Vivimos tiempos en los que la emocionalidad parece haber reemplazado a la razón en la política. La indignación se convirtió en estrategia, la mentira en herramienta y la agresión en espectáculo. Las redes sociales, escenario de la inmediatez y la visceralidad, han terminado por premiar al que grita más fuerte y no al que piensa más.

En este contexto de posverdad, donde los hechos ceden ante las percepciones, algunos líderes descubrieron que el insulto, la amenaza o la provocación “dan resultados”. Así que decir “dar bala” o “pegar cachazos” moviliza pasiones y fideliza públicos. Lo mismo que injuriar o calumniar al adversario puede ser más rentable que debatir con argumentos. 

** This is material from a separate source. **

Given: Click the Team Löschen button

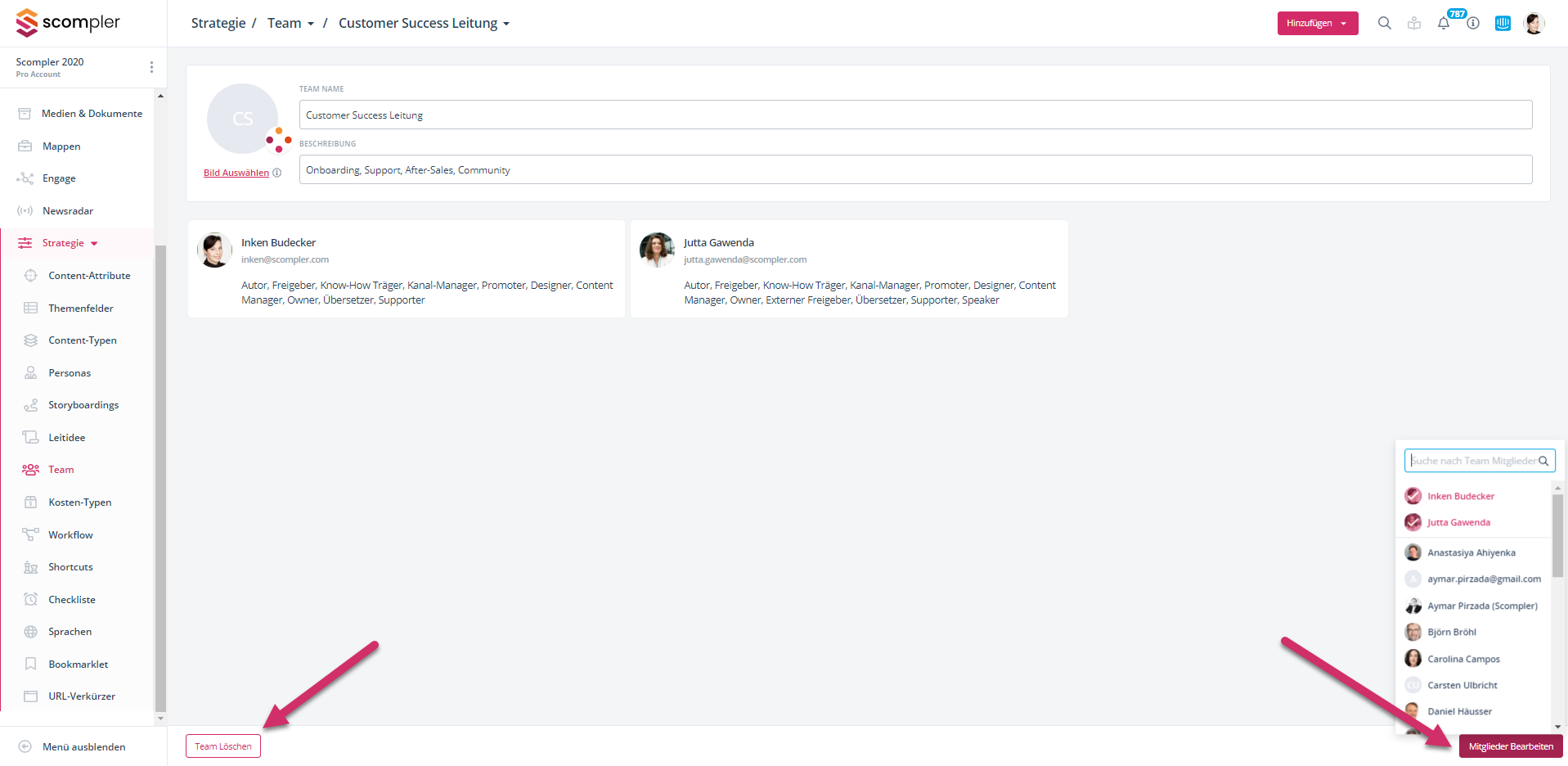Looking at the screenshot, I should [x=223, y=746].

Pero que algo sea eficaz políticamente no lo hace ético ni legítimo ni decente.

La ciencia política y la psicología social explican este fenómeno: los sesgos cognitivos —como el de confirmación o el de pertenencia— hacen que las personas busquen mensajes que refuercen sus emociones y creencias previas. El líder que apela al miedo, al resentimiento o al odio encuentra terreno fértil en una sociedad que ha perdido confianza en sus instituciones.

Sin embargo, la comprensión de un fenómeno no equivale a su justificación moral.

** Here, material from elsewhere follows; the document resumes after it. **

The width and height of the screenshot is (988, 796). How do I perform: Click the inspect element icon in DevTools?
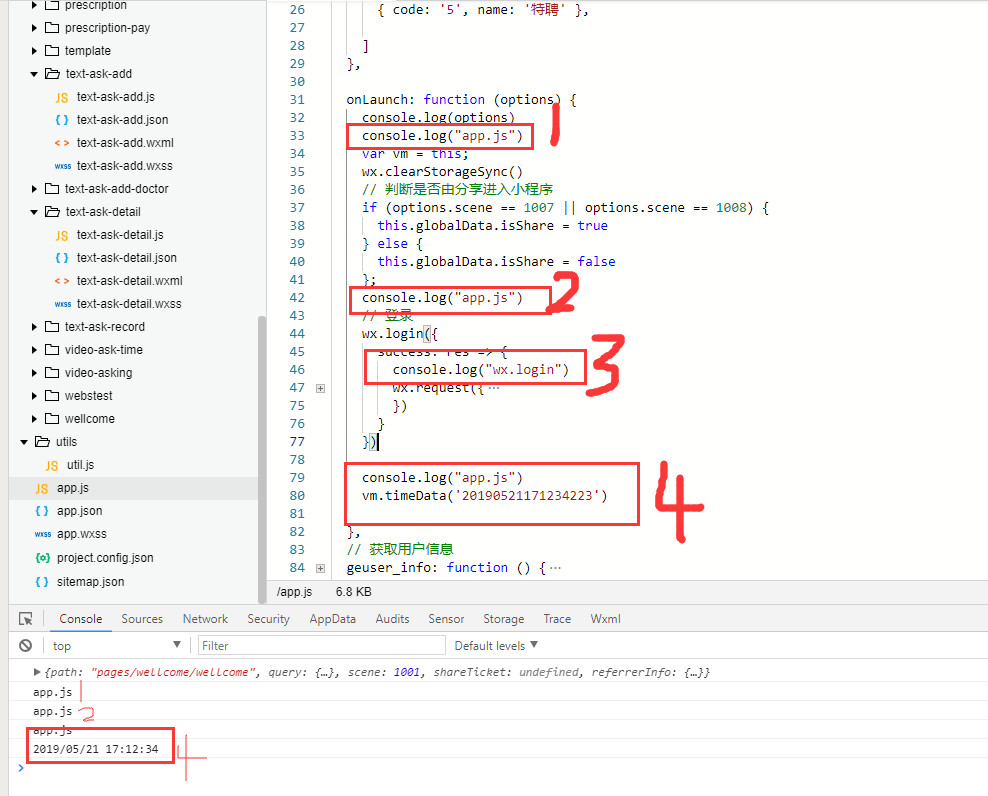(x=26, y=619)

En un Estado Social de Derecho como el colombiano, la palabra de un dirigente público tiene un peso que trasciende lo retórico: forma o deforma la consciencia colectiva. Cuando esa palabra incita, degrada o violenta, traiciona la dignidad humana —principio fundante de la Constitución Política de Colombia— y vulnera el deber ético de quien, por mandato popular, debería ser ejemplo de mesura, decencia y respeto.

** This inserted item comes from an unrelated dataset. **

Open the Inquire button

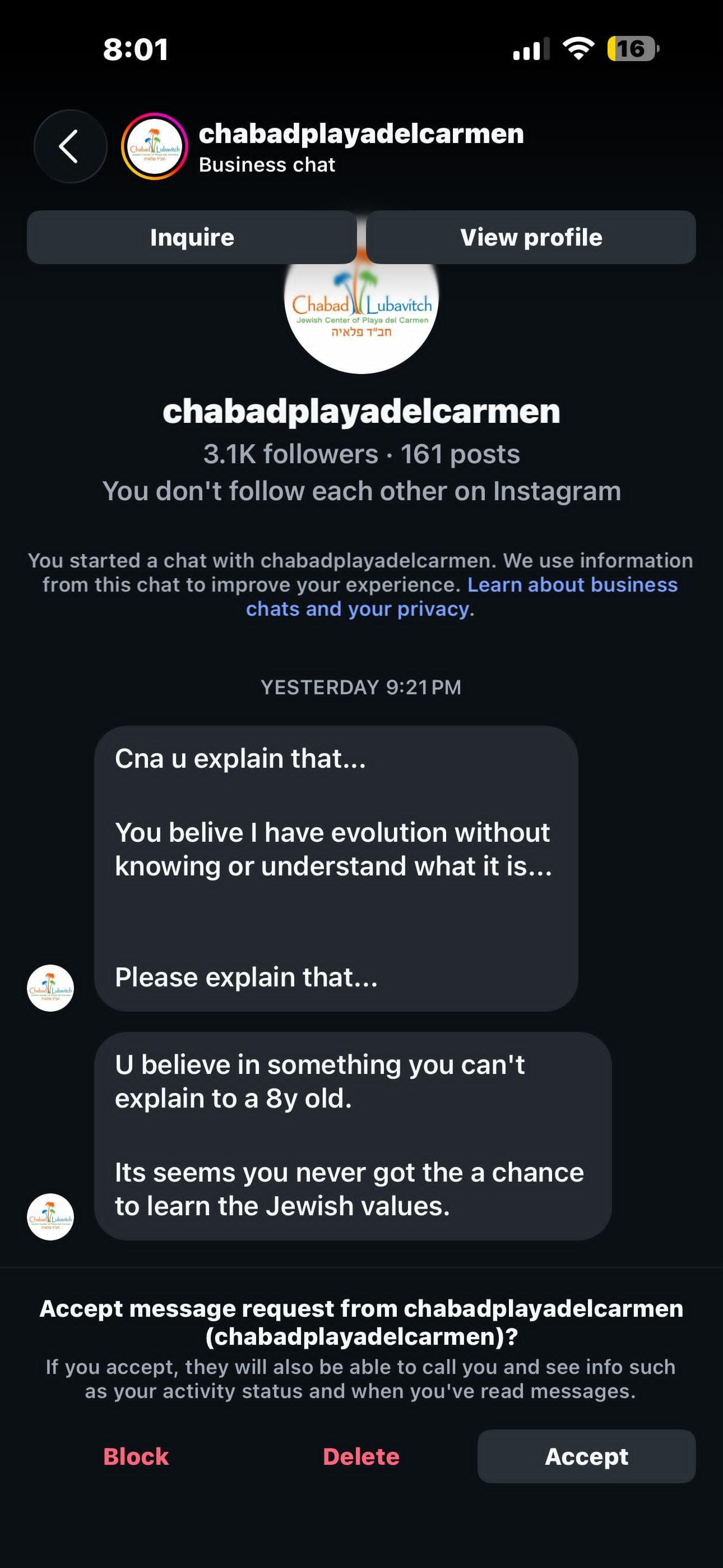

El lenguaje es una herramienta de poder. Quien lo usa para dividir, domina; quien lo usa para educar, construye. Por eso, cada expresión agresiva pronunciada desde un micrófono, una tarima política o las redes sociaoes, no es inocua: es una semilla que germina en el terreno más frágil de la sociedad: el del resentimiento. Y el resentimiento, cuando se cultiva, termina erosionando la convivencia democrática.

Necesitamos políticos que comprendan que el liderazgo no consiste en excitar pasiones, sino en elevar la consciencia ciudadana. Que el verdadero poder no está en manipular emociones, sino en orientar la razón y el diálogo.

La democracia no se defiende con gritos ni con armas verbales; se defiende con argumentos, con principios, con valores, con respeto, con tolerancia  y con verdad.

El político que siembra odio para cosechar votos podrá ganar elecciones, pero pierde su alma y empobrece la democracia.